March 13, 2007

How 'the suits' destroyed a billion-dollar company

They looked good in their Armanis, but their mishandling of the business wasn't a pretty sight

In the early 1990s I landed a job with "Strat-a-Gee," a hugely successful VAR (value-added reseller) on the East Coast. Our growth was enormous. By Y2K we had gone from 100 employees to more than 1,600 -- and nearly a billion dollars in sales. We carried tens of thousands of SKUs, and employed 1000+ sales professionals in my office alone. Along the way, we became experts in the service arena too, which gave us an edge on the competition.

Just then, the owners handed Strat-a-Gee over to "Sam," a new Chief Operating Officer. Without any attempt to communicate his vision for the company (whatever it might have been) to the rest of us, Sam brought in a group of five executives we immediately dubbed "the suits." They looked good in their Armanis, but they spent money like railroad millionaires. They seemed perfectly happy flying in favored VPs from Philadelphia and Dallas to conduct everyday business operations -- putting them up at the trendiest hotels and chartering buses for drunken weekend excursions to the Indy 500.

Within a couple of months, the suits had fired almost 20 percent of the staff. The worst part was that the firings seemed to be almost random. As far as I could tell, Sam's only agenda was to reduce staffing costs. Nothing wrong with that if we had been in the red, but Strat-a-Gee was raking in the money.

My consulting team alone was generating $3.3m in annual revenues, so I felt reasonably secure, until one of the suits became my personal manager. His approach was brutal. He fired some people while they were 100 percent billable; others came back from vacation to find pink slips waiting. It made no sense whatsoever.

The suits were some hard-partying dudes too. They began insisting that department heads join them for drinks after work, not just once in a while but several nights a week. Not long after that, the organization began hearing complaints about these guys' inappropriate behavior with clients.

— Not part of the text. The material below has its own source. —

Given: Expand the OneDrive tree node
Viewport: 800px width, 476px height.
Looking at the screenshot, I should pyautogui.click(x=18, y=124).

The atmosphere at the office became so uncomfortable that I began finding it difficult to report to work in the morning. The good ol' boys appeared to have something up their sleeves, but no one would say what it was.

Then, one fine morning, the suits' plan was revealed. Or do I mean "exposed"? At a company-wide meeting, Sam announced that Strat-a-Gee was being sold to an organization from Hong Kong. The COO's vision had been all about boosting the company's on-paper value. The way I see it, he was enhancing his personal stock options rather than maintaining a well-run business or rewarding loyal employees.

As the sell-out moved forward, my department was severely cut back, then eliminated altogether. Turns out the parent company in Hong Kong already had a well-staffed consulting department. I felt betrayed; I had put in over a decade of my life building the business, and now....

What happened next was predictable. With its staff decimated and morale at an all-time low, Strat-a-Gee's business revenues declined by nearly 50 percent. The new owners were left asking, "What happened here?" Or however you say "What happened here?" in Cantonese. One by one, the suits were canned as the parent company became aware of their shortcomings. Finally Sam got the boot too. The suits had devastated hundreds of peoples' lives and destroyed a hugely successful company.

"What goes around comes around" doesn't even come close.